Given problem 1:
Reproduce the listing verbatim, starting with its first line and going on through the line with "The image size".

Reading text:

TechTalk: Addresses are Simple? Ha!
GeoPhy’s magic for ensuring you find properties
At GeoPhy, we provide our users scores of different characteristics about the US real estate market, including:
- Physical description of a property (its size, age, and even roofing materials)
- Property transactions and their historical value, as well as ownership
- Amenities (ranging from pools and tennis courts to microwaves)
- Rent data and its change over time
- Maintenance expense and tax data
- Unit mix, or the number and type of apartments present
However, we don’t just present this data from one data set. GeoPhy works with multiple property data sources. We develop cross-source connections to create comprehensive and elaborate property records.
To link these disparate records we use Assessor Parcel numbers, owner names, and the geographic location of properties – most prominently, their address.
That address can be a physical building or an apartment in that building. It can also be a parcel that contains multiple buildings or clusters of property parcels. To build our robust database, we need to ensure addresses are referring to the same properties in different datasets so we are comparing apples to apples.
Without an address, we cannot provide a record’s information to our users. With an address, we can guarantee the uniqueness of this information to a property.
How difficult can an address be?
From data analysis or wrangling, we data scientists know what an ideal address looks like. It has a street number, street name (including suffix), possibly a pre direction and post direction indicators, as well as information about the city, county, and state where a certain property is located – almost always including a postal code.
Most of GeoPhy’s data follows this structure. For a sizable share of property data, however, that is not the case. Formatting differences and noise in data are present in addresses. To link cross-source property records and get comprehensive records, we might use latitudes, longitudes, or assessor’s parcel numbers as alternatives. But ultimately, the best approach is to fix specific property records so they more closely follow the ideal address structure. Among the problems we encounter are:
- Formatting differences: Various data providers prefer different address formats. For example, one vendor’s 123 Main Street could be another vendor’s 123 Main St. The same goes for any other word that can be abbreviated: North, West, East and South vs. N, W, E and S; Avenue vs. Ave; Circle vs. Cir. They mean exactly the same, but can trip up exact address matching.
- Human error: Human-curated records can contain minor errors such as spelling mistakes or inconsistent letter capitalization, unnecessary punctuation, or similar issues. Did you know that the state of Texas can be spelled at least 8 different ways?
- Different approaches in naming cities: Differing data sources can cite the same address in New York City or Brooklyn. As an address and postal code together establish an address’s uniqueness, we prefer to use FIPS codes or state names in our models rather than city names.
- Information can change and be updated: Address information is not static. Sometimes the change is easily caught. A shift in address information is noticeable, but any changes in the assigned postal code values for a certain area are not. The speed with which our vendors change addresses can impair our ability to match these records when different data sources have different postal codes due to different update schedules.
- Geographical granularity of property records: Some records contain information about apartments, units, suites, or office numbers. While this data can be helpful for certain analyses, it can skew exact address matching.

Data in this exercise:

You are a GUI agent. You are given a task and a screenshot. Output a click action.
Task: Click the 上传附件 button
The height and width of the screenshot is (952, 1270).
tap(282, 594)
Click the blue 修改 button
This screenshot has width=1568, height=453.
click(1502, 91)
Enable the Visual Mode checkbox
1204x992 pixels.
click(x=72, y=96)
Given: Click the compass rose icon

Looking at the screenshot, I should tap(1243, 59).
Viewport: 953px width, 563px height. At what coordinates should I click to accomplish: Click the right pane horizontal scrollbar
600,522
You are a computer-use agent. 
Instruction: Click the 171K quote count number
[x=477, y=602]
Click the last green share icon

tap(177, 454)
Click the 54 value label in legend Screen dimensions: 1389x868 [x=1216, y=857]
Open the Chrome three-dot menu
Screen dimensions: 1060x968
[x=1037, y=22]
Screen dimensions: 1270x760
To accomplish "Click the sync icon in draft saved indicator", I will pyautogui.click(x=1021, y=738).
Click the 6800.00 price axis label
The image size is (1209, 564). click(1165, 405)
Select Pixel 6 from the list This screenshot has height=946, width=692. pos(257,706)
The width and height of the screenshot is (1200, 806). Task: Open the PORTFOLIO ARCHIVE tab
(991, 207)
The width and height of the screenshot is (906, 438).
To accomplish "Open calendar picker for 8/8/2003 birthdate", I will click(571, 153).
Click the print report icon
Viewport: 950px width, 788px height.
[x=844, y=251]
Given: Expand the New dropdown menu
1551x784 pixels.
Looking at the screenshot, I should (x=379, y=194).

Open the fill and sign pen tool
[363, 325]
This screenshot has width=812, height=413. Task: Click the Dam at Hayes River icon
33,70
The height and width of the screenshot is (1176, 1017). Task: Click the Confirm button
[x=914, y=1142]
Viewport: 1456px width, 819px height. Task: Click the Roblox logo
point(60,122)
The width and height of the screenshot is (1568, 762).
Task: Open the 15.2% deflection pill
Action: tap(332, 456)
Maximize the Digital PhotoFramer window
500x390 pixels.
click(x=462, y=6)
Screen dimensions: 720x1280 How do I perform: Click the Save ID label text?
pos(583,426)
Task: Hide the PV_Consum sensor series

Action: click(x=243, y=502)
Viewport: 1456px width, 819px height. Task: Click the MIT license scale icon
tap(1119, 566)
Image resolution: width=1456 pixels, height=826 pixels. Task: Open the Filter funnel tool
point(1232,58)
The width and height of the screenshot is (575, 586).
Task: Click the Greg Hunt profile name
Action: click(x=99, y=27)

Given problem 2:
From the article on address matching, quote the passage starting with "From data analysis" and going on through "a postal code.".

Correct response 1:
You are a GUI agent. You are given a task and a screenshot. Output a click action.
Task: Click the 上传附件 button
The height and width of the screenshot is (952, 1270).
tap(282, 594)
Click the blue 修改 button
This screenshot has width=1568, height=453.
click(1502, 91)
Enable the Visual Mode checkbox
1204x992 pixels.
click(x=72, y=96)
Given: Click the compass rose icon

Looking at the screenshot, I should tap(1243, 59).
Viewport: 953px width, 563px height. At what coordinates should I click to accomplish: Click the right pane horizontal scrollbar
600,522
You are a computer-use agent. 
Instruction: Click the 171K quote count number
[x=477, y=602]
Click the last green share icon

tap(177, 454)
Click the 54 value label in legend Screen dimensions: 1389x868 [x=1216, y=857]
Open the Chrome three-dot menu
Screen dimensions: 1060x968
[x=1037, y=22]
Screen dimensions: 1270x760
To accomplish "Click the sync icon in draft saved indicator", I will pyautogui.click(x=1021, y=738).
Click the 6800.00 price axis label
The image size is (1209, 564). click(1165, 405)

Correct response 2:
From data analysis or wrangling, we data scientists know what an ideal address looks like. It has a street number, street name (including suffix), possibly a pre direction and post direction indicators, as well as information about the city, county, and state where a certain property is located – almost always including a postal code.